TASK BRIEF: Repeat the whole listing exactly as it appears.

=======

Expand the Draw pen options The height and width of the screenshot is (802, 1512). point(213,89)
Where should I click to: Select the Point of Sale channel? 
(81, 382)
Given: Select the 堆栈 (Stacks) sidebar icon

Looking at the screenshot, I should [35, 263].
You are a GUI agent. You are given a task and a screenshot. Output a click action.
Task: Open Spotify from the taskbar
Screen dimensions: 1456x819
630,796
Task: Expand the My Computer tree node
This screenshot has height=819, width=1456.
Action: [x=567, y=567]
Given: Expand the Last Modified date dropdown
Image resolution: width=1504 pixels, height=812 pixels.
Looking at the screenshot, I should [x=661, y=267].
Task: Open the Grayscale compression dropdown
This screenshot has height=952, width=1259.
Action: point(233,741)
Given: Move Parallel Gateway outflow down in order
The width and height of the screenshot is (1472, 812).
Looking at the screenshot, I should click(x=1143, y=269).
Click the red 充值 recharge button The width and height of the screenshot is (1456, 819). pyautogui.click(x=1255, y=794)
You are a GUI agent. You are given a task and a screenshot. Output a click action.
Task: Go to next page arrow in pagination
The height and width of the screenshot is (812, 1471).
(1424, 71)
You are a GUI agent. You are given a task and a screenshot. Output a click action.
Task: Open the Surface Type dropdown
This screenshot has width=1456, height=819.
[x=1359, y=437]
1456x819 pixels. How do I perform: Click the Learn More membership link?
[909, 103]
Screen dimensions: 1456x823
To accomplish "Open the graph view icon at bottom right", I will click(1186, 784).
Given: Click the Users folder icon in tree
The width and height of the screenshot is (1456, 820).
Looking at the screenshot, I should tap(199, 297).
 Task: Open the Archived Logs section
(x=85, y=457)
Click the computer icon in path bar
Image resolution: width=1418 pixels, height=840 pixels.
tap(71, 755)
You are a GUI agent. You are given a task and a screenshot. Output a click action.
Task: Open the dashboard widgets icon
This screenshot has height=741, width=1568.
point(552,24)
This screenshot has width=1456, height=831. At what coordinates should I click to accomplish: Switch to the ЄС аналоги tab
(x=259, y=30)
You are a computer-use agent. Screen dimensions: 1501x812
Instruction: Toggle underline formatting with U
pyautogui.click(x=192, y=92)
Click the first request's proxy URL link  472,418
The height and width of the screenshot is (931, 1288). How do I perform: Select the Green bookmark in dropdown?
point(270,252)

=======

RESULT FOR THIS TASK:
Expand the Draw pen options The height and width of the screenshot is (802, 1512). point(213,89)
Where should I click to: Select the Point of Sale channel? 
(81, 382)
Given: Select the 堆栈 (Stacks) sidebar icon

Looking at the screenshot, I should [35, 263].
You are a GUI agent. You are given a task and a screenshot. Output a click action.
Task: Open Spotify from the taskbar
Screen dimensions: 1456x819
630,796
Task: Expand the My Computer tree node
This screenshot has height=819, width=1456.
Action: [x=567, y=567]
Given: Expand the Last Modified date dropdown
Image resolution: width=1504 pixels, height=812 pixels.
Looking at the screenshot, I should [x=661, y=267].
Task: Open the Grayscale compression dropdown
This screenshot has height=952, width=1259.
Action: point(233,741)
Given: Move Parallel Gateway outflow down in order
The width and height of the screenshot is (1472, 812).
Looking at the screenshot, I should click(x=1143, y=269).
Click the red 充值 recharge button The width and height of the screenshot is (1456, 819). pyautogui.click(x=1255, y=794)
You are a GUI agent. You are given a task and a screenshot. Output a click action.
Task: Go to next page arrow in pagination
The height and width of the screenshot is (812, 1471).
(1424, 71)
You are a GUI agent. You are given a task and a screenshot. Output a click action.
Task: Open the Surface Type dropdown
This screenshot has width=1456, height=819.
[x=1359, y=437]
1456x819 pixels. How do I perform: Click the Learn More membership link?
[909, 103]
Screen dimensions: 1456x823
To accomplish "Open the graph view icon at bottom right", I will click(1186, 784).
Given: Click the Users folder icon in tree
The width and height of the screenshot is (1456, 820).
Looking at the screenshot, I should tap(199, 297).
 Task: Open the Archived Logs section
(x=85, y=457)
Click the computer icon in path bar
Image resolution: width=1418 pixels, height=840 pixels.
tap(71, 755)
You are a GUI agent. You are given a task and a screenshot. Output a click action.
Task: Open the dashboard widgets icon
This screenshot has height=741, width=1568.
point(552,24)
This screenshot has width=1456, height=831. At what coordinates should I click to accomplish: Switch to the ЄС аналоги tab
(x=259, y=30)
You are a computer-use agent. Screen dimensions: 1501x812
Instruction: Toggle underline formatting with U
pyautogui.click(x=192, y=92)
Click the first request's proxy URL link  472,418
The height and width of the screenshot is (931, 1288). How do I perform: Select the Green bookmark in dropdown?
point(270,252)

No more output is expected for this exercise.